Learning from bad experiences


We all have bad experiences. Something doesn’t go our way. We’re struck with some bad luck. Maybe we even made a blatant mistake. It took practice, but reflecting on bad experiences has helped me make trials and tribulations easier to deal with.┬áBad experiences really are learning experiences. Here’s what I do when I need to process and eventually get over something.

1. Examine how I felt throughout the experience.

When I am in the moment, I’m not always paying attention to exactly how I feel. Recently I had a phone conversation where the topic suddenly created this overwhelming anxiety and I just wanted to hang up! In that moment I wasn’t really paying attention to what I was feeling. But now as I sit here calmly and look back, the moment wasn’t nearly as harrowing as it felt while it was happening.

By looking at my feelings from start to finish, I notice when and what something was really affecting me. It’s also nice to realize that the feelings subsided after a short time.

2. Ask the difficult questions about the experience.

Sometimes it’s tough to reflect on difficult experiences. By difficult questions, I don’t mean, “Why did this happen to me?” I mean, “Was I reacting appropriately?” or “What can I do next time I am confronted with a similar experience?” or “What can I do to prevent this from happening to me again?” and of course “What can I learn from this?”

Was I reacting appropriately?
I know many people that could benefit from reflecting on this question. If you can look back and realize that perhaps you overreacted, then next time you might not be so inclined to go crazy. On the other hand, maybe you didn’t react enough and needed to be more vocal and stand up for yourself? Sometimes no reaction is worse than overreacting.

What can I do next time I am confronted with a similar experience?
The value of reflection is that it helps me be prepared for next time. By looking back and figuring out a better set of actions, I can be better able to tackle future experiences. Whether that’s actually dealing with outside circumstances or handling my own internal feelings, being prepared is ultra helpful.
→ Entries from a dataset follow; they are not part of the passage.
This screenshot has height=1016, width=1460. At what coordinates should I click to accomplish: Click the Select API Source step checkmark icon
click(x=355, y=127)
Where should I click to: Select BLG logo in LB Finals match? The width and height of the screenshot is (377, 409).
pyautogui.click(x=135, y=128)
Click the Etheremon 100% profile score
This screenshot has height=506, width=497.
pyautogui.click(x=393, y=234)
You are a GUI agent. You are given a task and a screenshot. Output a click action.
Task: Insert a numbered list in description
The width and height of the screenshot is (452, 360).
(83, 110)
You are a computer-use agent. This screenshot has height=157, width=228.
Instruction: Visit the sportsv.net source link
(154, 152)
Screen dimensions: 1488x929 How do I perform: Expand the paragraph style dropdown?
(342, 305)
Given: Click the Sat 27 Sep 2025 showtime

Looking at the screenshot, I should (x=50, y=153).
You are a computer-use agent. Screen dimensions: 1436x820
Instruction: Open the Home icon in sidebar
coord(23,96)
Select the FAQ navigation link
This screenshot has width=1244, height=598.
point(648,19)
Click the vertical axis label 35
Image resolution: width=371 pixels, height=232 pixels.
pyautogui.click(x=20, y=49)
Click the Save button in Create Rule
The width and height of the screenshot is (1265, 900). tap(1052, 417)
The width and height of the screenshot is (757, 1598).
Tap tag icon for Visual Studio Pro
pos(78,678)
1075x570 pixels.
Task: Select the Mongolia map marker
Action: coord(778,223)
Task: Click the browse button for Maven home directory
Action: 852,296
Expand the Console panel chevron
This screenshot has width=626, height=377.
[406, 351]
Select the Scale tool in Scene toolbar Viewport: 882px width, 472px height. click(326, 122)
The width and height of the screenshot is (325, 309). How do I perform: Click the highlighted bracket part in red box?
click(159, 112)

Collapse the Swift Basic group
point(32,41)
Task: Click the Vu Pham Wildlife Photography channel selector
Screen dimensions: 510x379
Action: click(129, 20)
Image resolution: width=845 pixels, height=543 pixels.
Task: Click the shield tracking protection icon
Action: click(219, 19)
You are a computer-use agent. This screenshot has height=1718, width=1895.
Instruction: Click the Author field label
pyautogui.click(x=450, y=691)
What can I do to prevent this from happening to me again?
If the situation happened because I didn’t do my research or study hard enough or ignored warning signs, then I like to make myself aware of what I could have done differently. In my earlier example of the anxious phone call, I know now that I could have spent some time preparing and doing a little research. Lesson learned. Answering this question with “There was nothing I could have done” is okay, however I try not to come to this conclusion right off the bat because more often than not there is at least ONE tiny little thing I could have done differently.

What can I learn from this?
I can’t go back in time, so spending a lot of time being anxious over a past experience is not worth it. But it is worth asking what things I have learned by experiencing what I have experienced. In some sense that’s what this entire blog is about — looking at what might be called the “bad experience” of having muscular dystrophy and figuring out all the things I have learned along the way. Personally it makes what some might see as a bad experience, one that has been a tremendously beneficial one.

3. Acknowledge and move on.

I do find a ton of value in reflecting. But for me, it’s important not to dwell too long. Holding onto the feelings associated with a negative experience can make me lose sleep. It’s just not worth it. But when I find time to reflect and then become satisfied with my answers and lessons, I will consciously tell myself to move on.

So that’s how I do it. And of course this doesn’t mean all bad experiences feel like learning ones when they’re happening. I just trust that by looking at my bad experiences I am making my future difficulties easier to manage. And so far it seems to have worked for me.